→ やること: "Task: Click 'Upload"を含む行から末尾の行まで（両端を含む）だけを、指示文も含めて書き直し、回答に含まれる座標の数値をすべて1.5倍に拡大して整数に丸めてください（0.5は切り上げ）。画像は出力に含めないこと。

***** 与えられた情報

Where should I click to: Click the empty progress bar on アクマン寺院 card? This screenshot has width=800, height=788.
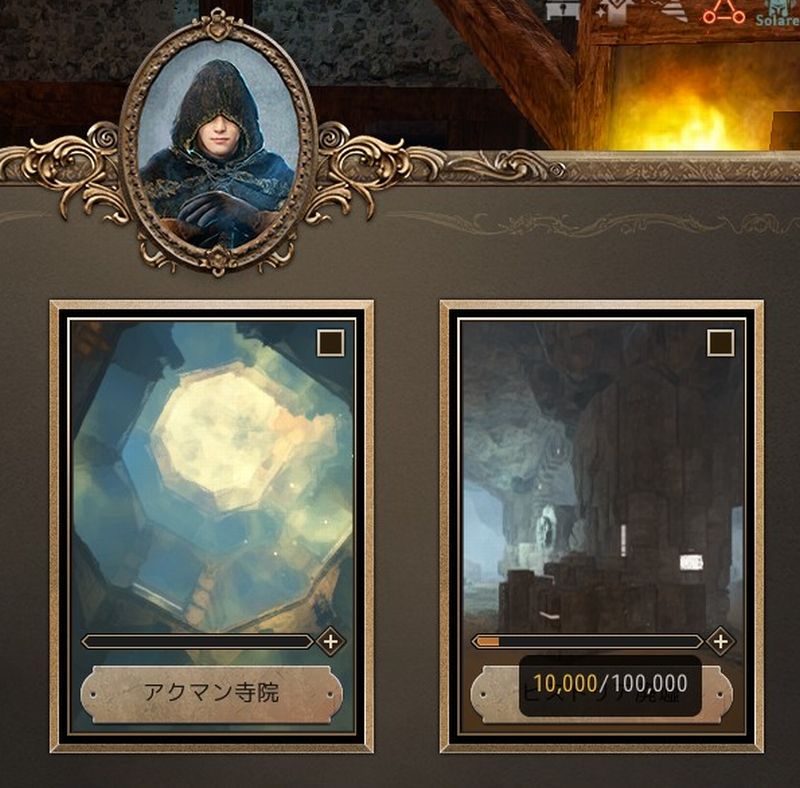[197, 642]
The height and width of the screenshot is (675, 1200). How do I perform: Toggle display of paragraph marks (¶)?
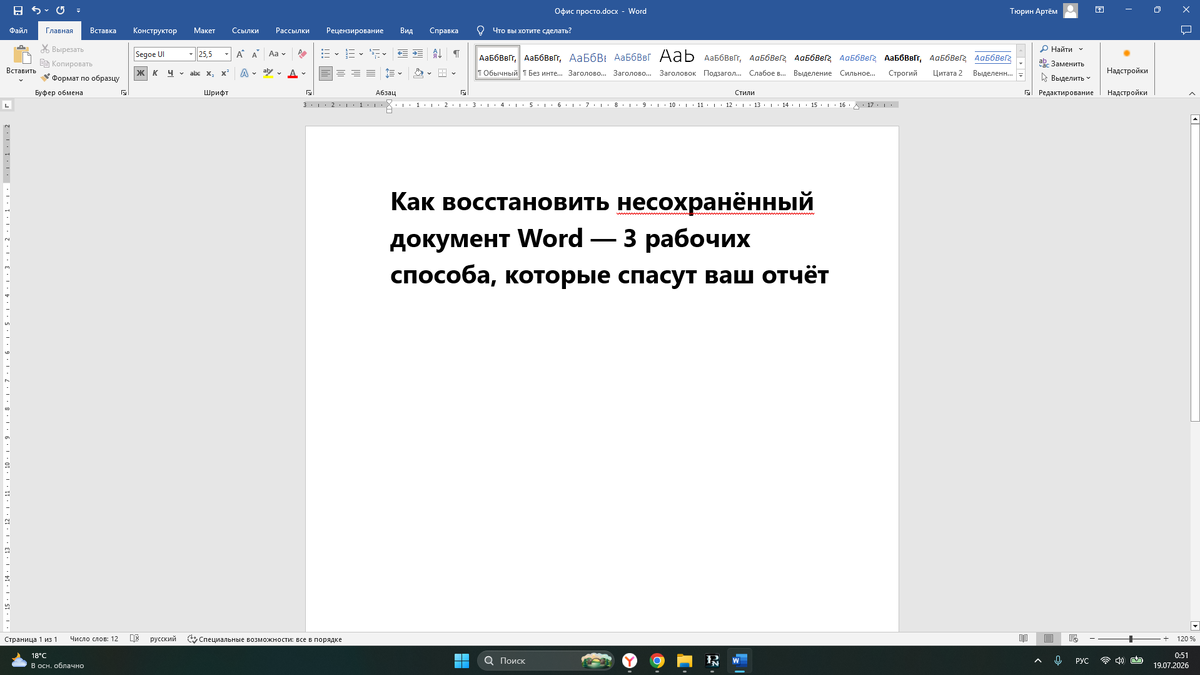456,54
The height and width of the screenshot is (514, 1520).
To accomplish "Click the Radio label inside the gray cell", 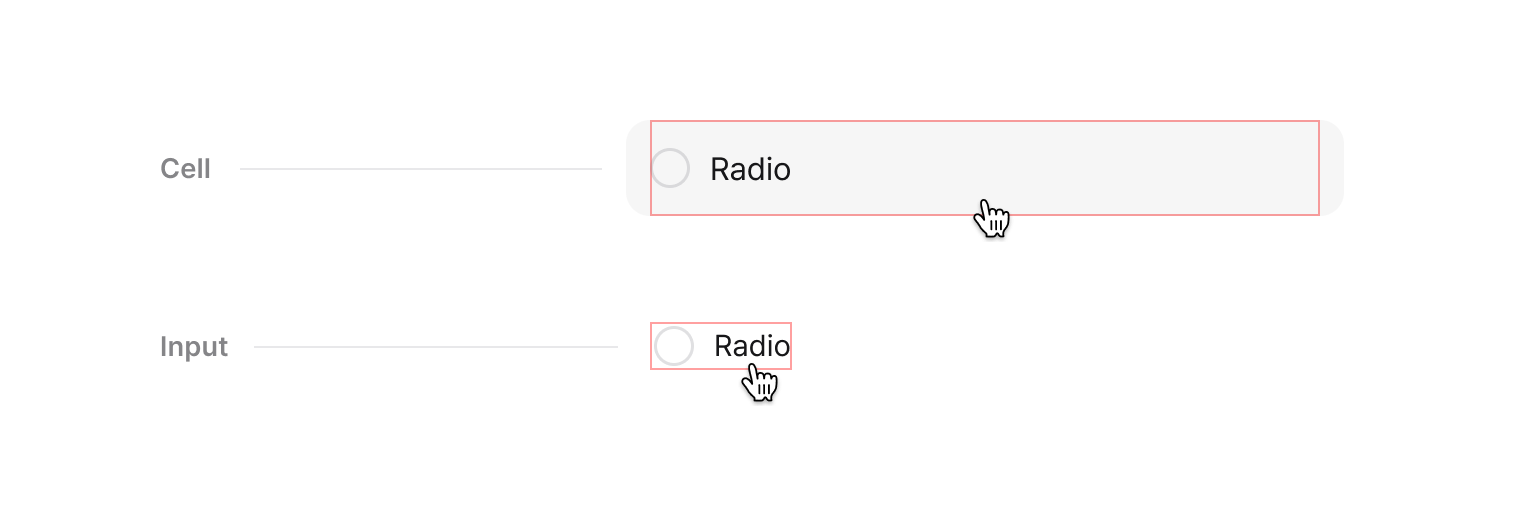I will [x=750, y=169].
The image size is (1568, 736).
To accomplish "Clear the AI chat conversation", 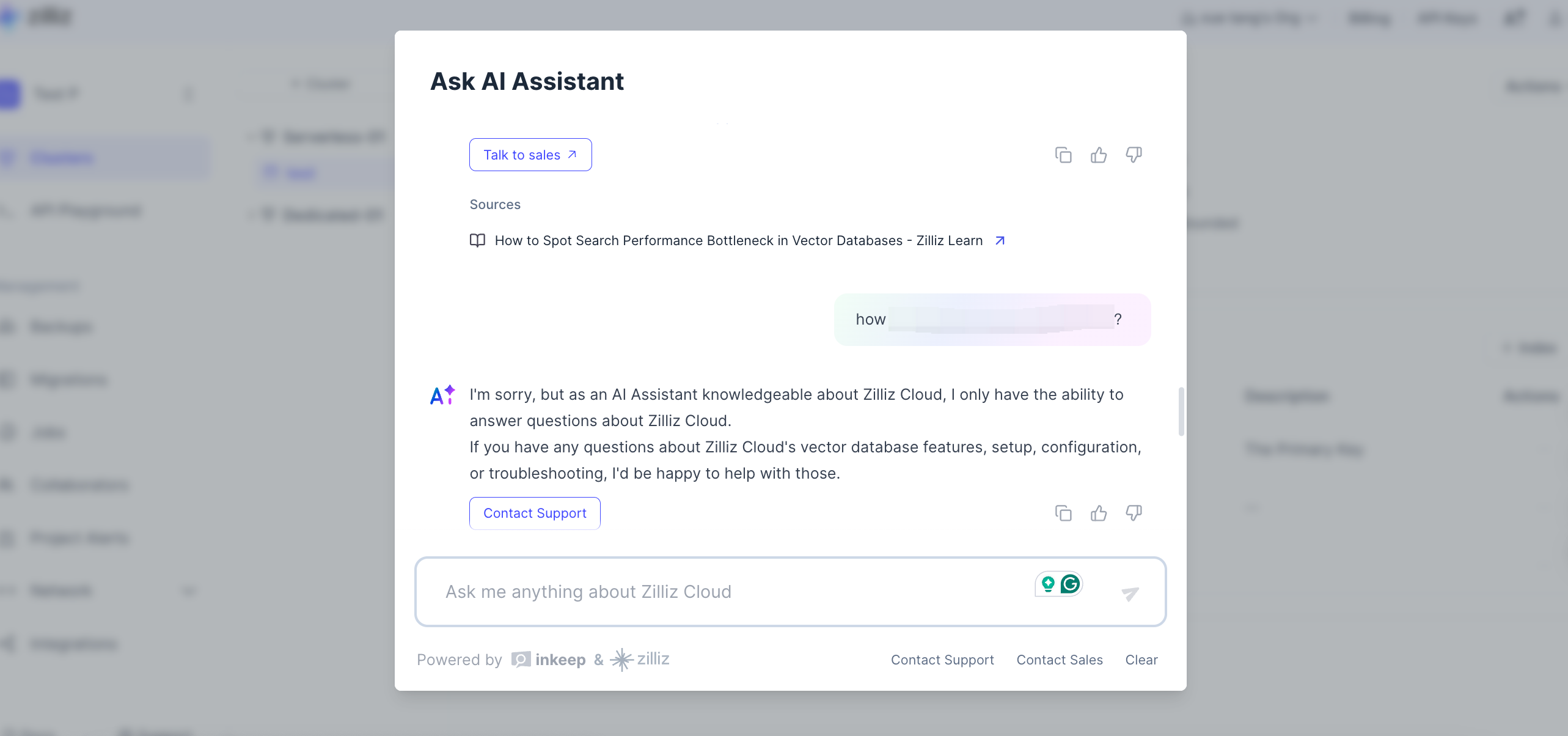I will click(1141, 660).
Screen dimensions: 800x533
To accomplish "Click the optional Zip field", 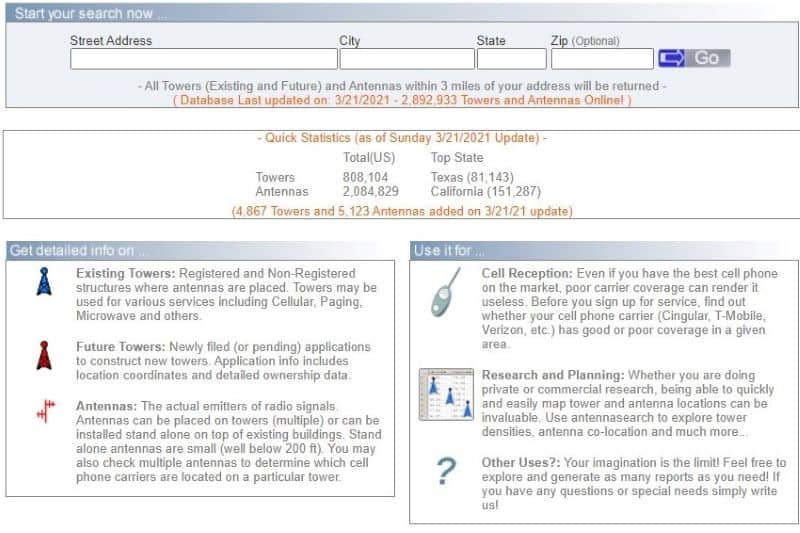I will [601, 59].
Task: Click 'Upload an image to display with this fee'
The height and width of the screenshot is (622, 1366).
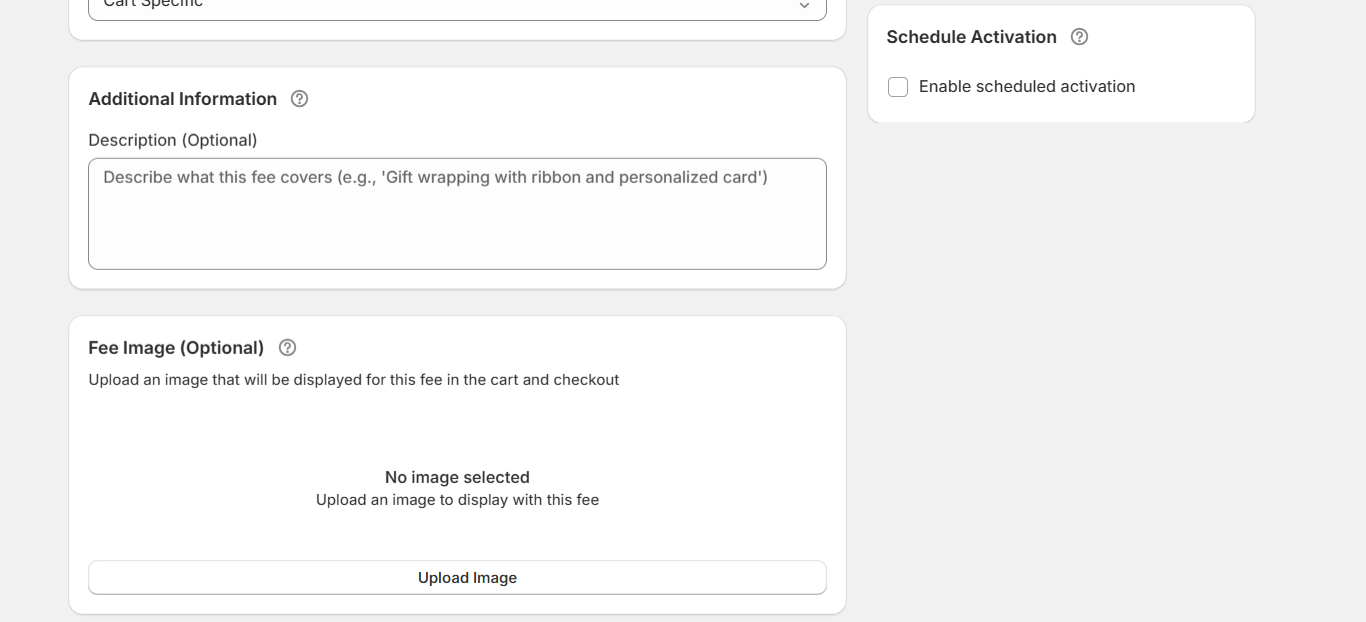Action: 457,500
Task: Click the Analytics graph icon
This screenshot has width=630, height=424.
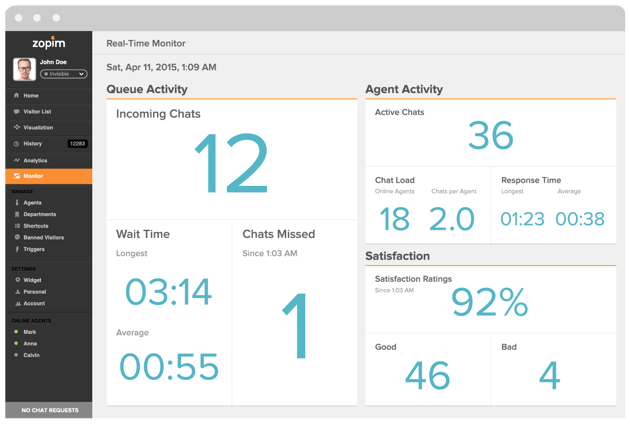Action: [x=16, y=160]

**********

→ 正解:
Task: Click 'Upload an image to display with this fee'
The height and width of the screenshot is (622, 1366).
Action: 686,750
Task: Click the Analytics graph icon
This screenshot has width=630, height=424.
Action: [x=24, y=240]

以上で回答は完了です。